Written request:
Put the records from the start through the line containing "click(759, 287)" into a Markdown table with the columns Row and Line, numbering each row and leaving out blank lines.

Data extracted from a collection
┌──

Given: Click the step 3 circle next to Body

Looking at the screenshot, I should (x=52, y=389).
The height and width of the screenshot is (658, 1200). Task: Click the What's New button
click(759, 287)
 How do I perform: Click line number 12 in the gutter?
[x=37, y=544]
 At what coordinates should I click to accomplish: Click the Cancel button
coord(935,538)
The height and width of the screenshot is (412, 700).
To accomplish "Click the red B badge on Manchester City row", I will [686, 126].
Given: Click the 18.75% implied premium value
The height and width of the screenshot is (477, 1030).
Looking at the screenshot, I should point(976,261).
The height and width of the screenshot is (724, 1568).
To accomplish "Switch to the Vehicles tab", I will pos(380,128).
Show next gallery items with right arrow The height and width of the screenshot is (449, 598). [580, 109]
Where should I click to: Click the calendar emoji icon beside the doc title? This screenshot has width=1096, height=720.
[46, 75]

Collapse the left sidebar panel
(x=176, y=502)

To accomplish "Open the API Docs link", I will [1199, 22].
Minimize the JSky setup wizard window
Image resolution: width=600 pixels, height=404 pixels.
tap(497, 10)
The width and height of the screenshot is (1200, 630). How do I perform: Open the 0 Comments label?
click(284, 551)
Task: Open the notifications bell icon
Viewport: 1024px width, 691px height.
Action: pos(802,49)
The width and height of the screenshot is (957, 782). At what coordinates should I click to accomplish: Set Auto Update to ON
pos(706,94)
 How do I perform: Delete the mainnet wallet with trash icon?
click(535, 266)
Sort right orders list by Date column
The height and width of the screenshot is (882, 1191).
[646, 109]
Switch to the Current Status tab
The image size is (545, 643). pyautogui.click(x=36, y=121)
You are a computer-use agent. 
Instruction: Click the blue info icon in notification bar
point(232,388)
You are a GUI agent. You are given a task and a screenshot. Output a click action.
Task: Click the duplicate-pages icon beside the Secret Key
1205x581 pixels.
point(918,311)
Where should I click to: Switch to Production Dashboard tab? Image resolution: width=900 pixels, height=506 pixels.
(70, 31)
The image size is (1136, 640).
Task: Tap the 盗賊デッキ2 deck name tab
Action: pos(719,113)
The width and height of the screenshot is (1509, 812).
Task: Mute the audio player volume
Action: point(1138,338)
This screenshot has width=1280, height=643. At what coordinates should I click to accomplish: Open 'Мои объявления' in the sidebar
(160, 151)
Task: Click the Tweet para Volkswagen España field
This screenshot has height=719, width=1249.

└──

Answer to the task:
| Row | Line |
|---|---|
| 1 | Given: Click the step 3 circle next to Body |
| 2 | Looking at the screenshot, I should (x=52, y=389). |
| 3 | The height and width of the screenshot is (658, 1200). Task: Click the What's New button |
| 4 | click(759, 287) |